Over 43% of all married couples argue over money issues, making it one of the major reasons couples fight. I think it is very important for people planning on getting married to do several things:

  1. Don’t have secrets – I am absolutely amazed by the high percentages of couples who don’t discuss their finances or credit before walking down the aisle. A successful marriage is one that starts on a solid foundation. I really encourage full disclosure by both individuals.
  2. Decide on Joint or Individual Accounts – Best practices that I have seen are when couples choose a system that incorporates both a joint account for household expenses and individual accounts for personal expenses and former debts. There are advantages and disadvantages, but the key is to decide together how the finances are going to be handled.
  3. Set Financial Goals Together – Set specific financial goals that you would like to achieve. This could include retirement, building an emergency fund, getting out of debt, and purchasing a home. It is very important that the two of you create a strategy and a timeline so that you can realistically achieve these goals in a timely manner.
  4. Create a Budget – Most people are afraid of creating a budget because it creates accountability.  A budget does not have to be “cast in stone”, but should be a spending road map or guideline. I have found that those couples who create a spending plan are considerably more likely to meet and achieve their financial goals. I would encourage sitting down together on regular basis to review your spending plan.
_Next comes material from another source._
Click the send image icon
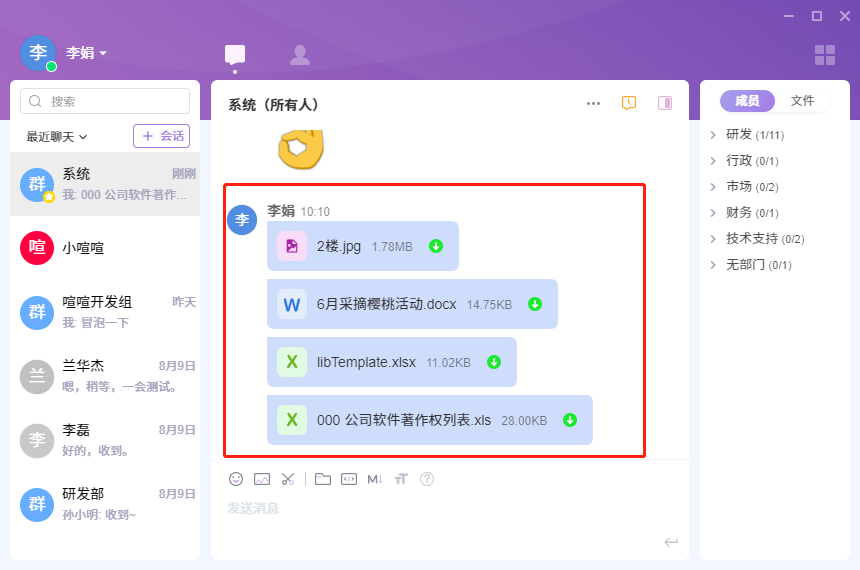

These are checkpoints that allow each of you to see if you are doing ok or if you need to make adjustments.
  5. Most Important – COMMUNICATION – COMMUNICATION – Effective Communication often emerges as the most difficult obstacle to establishing goals and expectations, and developing a financial plan. Most people have been taught since childhood that discussing money is somehow inappropriate. This is so wrong. Couples must understand that it is not only appropriate but absolutely necessary to managing finances in a marriage. You must communicate in spite of any difficulty.

I believe “Managing Money” is one of the most challenging things for individuals and Couples. Most couples learn it from their parents, who learned it from their parents and the cycle goes on. Before I start working with a couple or teaching a class I tell them “I don’t know anything about you, but if you let me look at your checkbook I can tell you what your priorities are and if you are headed for financial disaster”. This is very frightening to people and it should not be.

There is a great deal of resources for couples who need or want help. However, often times they don’t want to take the time, or only one person from the couple feels that it is important, or they just don’t know where to go. Look for a financial planner, talk to your bank, look for a church that teaches financial classes or find an organization that supports Marriages.